For the listing below, return the line containing "Task: Select all", the line containing "Click the View", and all lines in between, exactly as written and nothing else.

++++++++++

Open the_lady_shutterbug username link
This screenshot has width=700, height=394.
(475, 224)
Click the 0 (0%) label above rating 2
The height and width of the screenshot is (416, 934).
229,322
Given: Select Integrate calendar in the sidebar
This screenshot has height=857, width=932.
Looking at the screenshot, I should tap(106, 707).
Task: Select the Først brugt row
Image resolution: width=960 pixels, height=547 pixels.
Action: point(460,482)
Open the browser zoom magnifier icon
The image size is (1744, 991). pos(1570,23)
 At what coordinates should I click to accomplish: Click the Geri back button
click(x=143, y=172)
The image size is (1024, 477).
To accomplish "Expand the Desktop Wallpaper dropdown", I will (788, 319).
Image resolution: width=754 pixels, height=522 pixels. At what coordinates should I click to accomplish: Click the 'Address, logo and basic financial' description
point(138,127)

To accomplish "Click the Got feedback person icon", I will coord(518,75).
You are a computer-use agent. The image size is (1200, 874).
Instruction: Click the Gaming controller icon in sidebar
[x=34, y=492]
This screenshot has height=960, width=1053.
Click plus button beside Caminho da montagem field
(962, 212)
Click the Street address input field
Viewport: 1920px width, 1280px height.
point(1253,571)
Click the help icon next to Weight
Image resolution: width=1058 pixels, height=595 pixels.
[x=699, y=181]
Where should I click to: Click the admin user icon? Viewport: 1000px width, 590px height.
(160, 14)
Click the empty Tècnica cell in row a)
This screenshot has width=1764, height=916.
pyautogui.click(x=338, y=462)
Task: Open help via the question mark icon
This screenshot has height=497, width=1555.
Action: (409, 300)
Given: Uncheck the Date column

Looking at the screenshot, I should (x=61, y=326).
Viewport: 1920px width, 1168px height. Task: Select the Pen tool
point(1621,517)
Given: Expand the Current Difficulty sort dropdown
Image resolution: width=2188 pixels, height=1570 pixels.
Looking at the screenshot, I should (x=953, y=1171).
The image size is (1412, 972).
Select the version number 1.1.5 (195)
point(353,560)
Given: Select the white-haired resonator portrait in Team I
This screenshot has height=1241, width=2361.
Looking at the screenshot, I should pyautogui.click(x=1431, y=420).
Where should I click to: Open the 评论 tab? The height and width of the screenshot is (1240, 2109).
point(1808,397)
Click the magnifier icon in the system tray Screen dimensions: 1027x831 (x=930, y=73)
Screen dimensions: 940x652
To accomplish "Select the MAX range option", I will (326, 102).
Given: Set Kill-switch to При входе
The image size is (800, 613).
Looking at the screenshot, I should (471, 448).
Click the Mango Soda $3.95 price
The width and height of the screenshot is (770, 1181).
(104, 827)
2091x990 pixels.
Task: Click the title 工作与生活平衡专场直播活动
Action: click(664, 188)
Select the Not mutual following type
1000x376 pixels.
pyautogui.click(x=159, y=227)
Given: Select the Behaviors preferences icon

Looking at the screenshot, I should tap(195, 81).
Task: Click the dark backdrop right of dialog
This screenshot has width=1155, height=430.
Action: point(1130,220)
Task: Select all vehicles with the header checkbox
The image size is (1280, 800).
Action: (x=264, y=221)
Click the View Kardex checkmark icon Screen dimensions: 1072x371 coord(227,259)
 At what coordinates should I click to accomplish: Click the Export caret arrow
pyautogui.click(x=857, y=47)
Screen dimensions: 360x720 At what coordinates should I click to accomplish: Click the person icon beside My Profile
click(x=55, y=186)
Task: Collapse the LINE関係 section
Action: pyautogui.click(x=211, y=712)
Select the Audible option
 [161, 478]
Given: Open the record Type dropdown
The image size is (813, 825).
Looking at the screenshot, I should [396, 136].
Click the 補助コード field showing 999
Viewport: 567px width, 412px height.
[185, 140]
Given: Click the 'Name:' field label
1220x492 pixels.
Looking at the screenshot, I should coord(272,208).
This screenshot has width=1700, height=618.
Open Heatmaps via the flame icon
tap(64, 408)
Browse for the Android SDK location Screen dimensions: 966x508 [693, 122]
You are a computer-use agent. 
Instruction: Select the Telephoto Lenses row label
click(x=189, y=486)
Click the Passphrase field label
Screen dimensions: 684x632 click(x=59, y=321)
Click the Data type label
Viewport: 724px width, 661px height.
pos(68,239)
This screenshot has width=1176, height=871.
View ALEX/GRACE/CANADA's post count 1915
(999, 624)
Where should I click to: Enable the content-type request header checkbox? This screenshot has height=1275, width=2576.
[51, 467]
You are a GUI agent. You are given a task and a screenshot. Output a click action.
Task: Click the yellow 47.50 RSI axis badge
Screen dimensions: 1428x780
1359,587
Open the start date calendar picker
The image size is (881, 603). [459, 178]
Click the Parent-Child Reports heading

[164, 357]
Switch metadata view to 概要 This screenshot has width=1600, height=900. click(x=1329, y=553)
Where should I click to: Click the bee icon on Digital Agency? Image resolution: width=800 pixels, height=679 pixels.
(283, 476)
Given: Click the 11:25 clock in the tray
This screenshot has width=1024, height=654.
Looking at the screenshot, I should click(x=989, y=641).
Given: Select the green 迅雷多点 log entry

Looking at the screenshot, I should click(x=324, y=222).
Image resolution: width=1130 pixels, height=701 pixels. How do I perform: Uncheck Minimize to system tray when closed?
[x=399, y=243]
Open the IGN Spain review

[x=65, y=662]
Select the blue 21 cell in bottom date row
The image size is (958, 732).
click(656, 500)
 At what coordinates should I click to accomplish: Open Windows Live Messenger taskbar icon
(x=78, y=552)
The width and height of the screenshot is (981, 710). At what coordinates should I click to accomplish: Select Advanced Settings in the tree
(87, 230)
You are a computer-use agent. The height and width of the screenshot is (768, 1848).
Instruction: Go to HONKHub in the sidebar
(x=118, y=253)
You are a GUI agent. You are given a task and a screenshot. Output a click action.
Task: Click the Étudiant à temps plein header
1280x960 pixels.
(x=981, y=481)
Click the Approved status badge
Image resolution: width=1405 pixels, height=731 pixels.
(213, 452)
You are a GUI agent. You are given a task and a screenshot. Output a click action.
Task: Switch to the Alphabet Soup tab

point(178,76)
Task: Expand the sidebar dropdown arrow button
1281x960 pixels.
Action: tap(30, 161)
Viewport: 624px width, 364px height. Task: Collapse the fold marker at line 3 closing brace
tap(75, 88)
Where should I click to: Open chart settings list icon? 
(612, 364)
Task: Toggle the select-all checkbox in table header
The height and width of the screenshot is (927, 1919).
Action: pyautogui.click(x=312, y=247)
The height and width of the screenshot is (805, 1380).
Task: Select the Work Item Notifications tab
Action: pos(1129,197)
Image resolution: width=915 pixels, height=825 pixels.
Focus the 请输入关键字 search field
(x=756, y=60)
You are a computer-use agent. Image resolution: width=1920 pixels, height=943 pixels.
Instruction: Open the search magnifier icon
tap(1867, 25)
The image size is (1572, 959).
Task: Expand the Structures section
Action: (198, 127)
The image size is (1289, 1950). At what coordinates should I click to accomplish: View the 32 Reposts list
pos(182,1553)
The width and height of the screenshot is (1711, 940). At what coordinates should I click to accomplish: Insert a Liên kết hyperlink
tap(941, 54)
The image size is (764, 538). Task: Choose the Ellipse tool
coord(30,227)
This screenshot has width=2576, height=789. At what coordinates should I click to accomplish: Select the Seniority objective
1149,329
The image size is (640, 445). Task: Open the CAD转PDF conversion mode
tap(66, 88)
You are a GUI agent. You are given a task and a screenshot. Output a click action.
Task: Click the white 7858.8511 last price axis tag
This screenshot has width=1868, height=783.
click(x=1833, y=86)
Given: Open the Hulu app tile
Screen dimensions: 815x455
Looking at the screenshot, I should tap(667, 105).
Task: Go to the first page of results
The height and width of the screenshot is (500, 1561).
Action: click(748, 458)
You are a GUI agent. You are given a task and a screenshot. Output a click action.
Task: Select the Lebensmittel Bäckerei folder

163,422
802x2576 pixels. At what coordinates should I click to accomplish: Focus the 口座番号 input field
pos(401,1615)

++++++++++

> Completed task
Task: Select all vehicles with the header checkbox
The image size is (1280, 800).
Action: (x=264, y=221)
Click the View Kardex checkmark icon Screen dimensions: 1072x371 coord(227,259)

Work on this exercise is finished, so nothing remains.